Daí advir o termo maquiavelismo, que indica astúcia, conduta pérfida.
• O facto é que Maquiavel professou uma teoria utilitária e absolutamente alheia aos valores morais, distanciando-se dos padrões
medievais, que subordinavam as construções políticas ao primado da Ética e ao reconhecimento de uma ideia universal de
Direito.
• Ao afastar a arte da administração pública da Moral, a doutrina de Maquiavel não comportava a ideia do Direito Natural, que é
sede de valores morais e das sementes do justo. O engajamento de Maquiavel ao espírito renascentista se deu mais por uma
ruptura com a tradicional cultura medieval do que por vinculação às ideias greco-romanas do passado, pois é sabido que não se
inspirou naquelas fontes.
BODIN.
• Ao desenvolver as suas concepções sobre o Estado, Jean Bodin (1530-1596) esteve com a sua atenção voltada para a atualidade
da França, sua pátria, que passava por uma crise de poder, decorrente de divisões religiosas.
• Diferentemente de Maquiavel, que preconizou o fortalecimento do poder pela ação política de um déspota, Bodin ou Bodino, que
estudara leis em Tolouse, baseou-se no Direito.
• Em sua obra De la République, escrita em seis volumes, destacam-se as reflexões sobre a soberania, concebida esta como “la
puissance absolue et perpétuelle d’une République”.
• Bodin atribuiu um poder indivisível à soberania, rebelando-se contra o fracionamento feudal.
• Em suas considerações sobre o Direito chamou a atenção para a necessidade de se adaptarem as leis às condições naturais do meio
ambiente, com ênfase à influência do clima sobre as instituições jurídicas, ponto em que se antecipou a Montesquieu que, mais tarde, em
De l’Esprit des Lois (1748), desenvolveu amplamente sobre a matéria.

• Hugo Grócio.
• O humanista e jurisconsulto holandês, Hugo Grócio (1583-1645), autor de De Jure Belli et Pacis (1625), alcançou projeção por seu
pensamento jusnaturalista e estudos sobre o Direito das Gentes.

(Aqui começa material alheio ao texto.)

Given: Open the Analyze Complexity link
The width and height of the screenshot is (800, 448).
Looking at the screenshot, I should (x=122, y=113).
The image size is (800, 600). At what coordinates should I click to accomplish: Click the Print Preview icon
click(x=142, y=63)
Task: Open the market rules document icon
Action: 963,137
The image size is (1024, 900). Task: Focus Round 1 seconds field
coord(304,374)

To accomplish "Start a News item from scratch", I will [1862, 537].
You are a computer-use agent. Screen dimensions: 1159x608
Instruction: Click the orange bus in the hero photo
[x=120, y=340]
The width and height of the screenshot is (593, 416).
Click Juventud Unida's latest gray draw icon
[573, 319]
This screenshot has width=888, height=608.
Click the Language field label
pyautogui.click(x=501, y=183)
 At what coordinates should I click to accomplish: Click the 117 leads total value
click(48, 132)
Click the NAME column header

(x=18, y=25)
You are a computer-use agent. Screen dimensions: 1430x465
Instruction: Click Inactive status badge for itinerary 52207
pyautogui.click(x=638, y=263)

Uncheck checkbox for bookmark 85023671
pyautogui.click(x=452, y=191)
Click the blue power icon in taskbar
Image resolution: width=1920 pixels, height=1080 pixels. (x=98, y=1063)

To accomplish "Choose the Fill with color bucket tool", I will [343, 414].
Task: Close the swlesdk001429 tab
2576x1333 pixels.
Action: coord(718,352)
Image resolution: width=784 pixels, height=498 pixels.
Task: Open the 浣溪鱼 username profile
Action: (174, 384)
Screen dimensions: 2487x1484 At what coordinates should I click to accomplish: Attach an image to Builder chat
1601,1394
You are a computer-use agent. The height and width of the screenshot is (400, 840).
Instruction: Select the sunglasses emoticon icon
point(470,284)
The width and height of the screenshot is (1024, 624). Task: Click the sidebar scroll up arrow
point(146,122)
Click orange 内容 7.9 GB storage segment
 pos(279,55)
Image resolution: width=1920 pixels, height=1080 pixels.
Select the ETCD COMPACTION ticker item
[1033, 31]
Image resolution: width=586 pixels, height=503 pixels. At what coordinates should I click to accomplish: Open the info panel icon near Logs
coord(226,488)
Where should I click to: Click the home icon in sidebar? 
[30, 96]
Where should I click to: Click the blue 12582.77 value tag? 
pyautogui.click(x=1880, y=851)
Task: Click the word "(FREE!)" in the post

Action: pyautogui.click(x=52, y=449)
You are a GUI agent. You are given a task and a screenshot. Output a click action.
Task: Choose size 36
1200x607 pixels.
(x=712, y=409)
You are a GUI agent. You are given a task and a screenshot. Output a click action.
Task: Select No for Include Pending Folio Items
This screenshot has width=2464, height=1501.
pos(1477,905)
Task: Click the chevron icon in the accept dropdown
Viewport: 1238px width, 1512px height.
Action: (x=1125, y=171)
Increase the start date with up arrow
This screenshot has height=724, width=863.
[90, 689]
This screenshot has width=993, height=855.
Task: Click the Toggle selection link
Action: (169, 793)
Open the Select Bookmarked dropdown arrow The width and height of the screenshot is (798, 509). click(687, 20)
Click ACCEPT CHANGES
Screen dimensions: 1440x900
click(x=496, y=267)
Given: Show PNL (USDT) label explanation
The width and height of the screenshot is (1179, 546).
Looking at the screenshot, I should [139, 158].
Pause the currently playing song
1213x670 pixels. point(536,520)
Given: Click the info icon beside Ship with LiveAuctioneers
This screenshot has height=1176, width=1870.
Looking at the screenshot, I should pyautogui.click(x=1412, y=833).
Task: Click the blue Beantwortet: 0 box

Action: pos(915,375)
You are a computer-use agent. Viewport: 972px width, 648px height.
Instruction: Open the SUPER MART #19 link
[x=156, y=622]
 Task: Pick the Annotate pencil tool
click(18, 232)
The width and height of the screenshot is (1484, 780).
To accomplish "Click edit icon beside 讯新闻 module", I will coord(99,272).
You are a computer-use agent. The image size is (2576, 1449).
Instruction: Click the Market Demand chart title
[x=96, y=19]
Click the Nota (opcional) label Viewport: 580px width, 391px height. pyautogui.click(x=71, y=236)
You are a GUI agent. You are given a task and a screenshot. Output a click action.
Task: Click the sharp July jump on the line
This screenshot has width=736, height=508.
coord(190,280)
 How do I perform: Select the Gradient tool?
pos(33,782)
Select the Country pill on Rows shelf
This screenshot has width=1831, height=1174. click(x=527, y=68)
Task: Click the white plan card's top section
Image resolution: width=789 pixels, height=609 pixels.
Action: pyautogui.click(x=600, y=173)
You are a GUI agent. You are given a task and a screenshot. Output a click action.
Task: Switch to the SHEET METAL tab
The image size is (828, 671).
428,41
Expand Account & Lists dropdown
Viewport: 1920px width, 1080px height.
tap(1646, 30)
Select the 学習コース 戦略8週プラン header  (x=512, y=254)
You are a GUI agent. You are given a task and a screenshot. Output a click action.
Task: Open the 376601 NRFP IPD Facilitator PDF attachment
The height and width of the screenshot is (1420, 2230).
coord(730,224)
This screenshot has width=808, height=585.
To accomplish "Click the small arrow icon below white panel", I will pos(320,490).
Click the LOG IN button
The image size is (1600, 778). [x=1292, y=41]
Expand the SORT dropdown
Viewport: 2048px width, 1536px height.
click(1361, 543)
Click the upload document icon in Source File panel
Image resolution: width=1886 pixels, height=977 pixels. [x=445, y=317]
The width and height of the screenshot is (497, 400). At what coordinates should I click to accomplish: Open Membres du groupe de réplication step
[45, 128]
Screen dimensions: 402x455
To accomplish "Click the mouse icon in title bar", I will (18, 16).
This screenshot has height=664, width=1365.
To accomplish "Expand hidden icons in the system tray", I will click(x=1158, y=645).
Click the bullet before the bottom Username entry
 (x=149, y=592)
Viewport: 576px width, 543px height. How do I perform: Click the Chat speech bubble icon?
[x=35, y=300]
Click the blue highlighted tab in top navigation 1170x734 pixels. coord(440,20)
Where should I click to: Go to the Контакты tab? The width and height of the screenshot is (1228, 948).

Durante largo período histórico foi cognominado o pai do Direito Natural
e do Direito Internacional.
• Enquanto na Idade Média o Direito ficou subordinado à Teologia, com Hugo Grócio o fenômeno jurídico obteve outra visão. Apoiado em
princípios racionais, o Direito não seria uma revelação divina, mas “conjunto de normas ditadas pela razão e sugeridas pelo appetitus
societatis”.
• De modo veemente declarou que o Direito Natural independente da vontade divina: “O Direito Natural existiria mesmo que Deus não
existisse, ou ainda que Deus não cuidasse das coisas humanas.” O Direito Natural seria acessível ao conhecimento mediante dois caminhos:
com o método a priori, ao verificar-se que a máxima se encontra de acordo com a natureza racional ou social; pelo a posteriori, com a
constatação de que os povos civilizados adotam idêntico critério ou solução de justiça.
• A natureza humana, por sua dimensão social, seria o fundamento do Direito Natural. Foi a partir desta visão
racionalista que se originou a chamada Escola Clássica do Direito Natural, da qual Hugo Grócio foi o seu primeiro
corifeu e que se estendeu até o século XVIII, quando atingiu o apogeu com a filosofia de Rousseau.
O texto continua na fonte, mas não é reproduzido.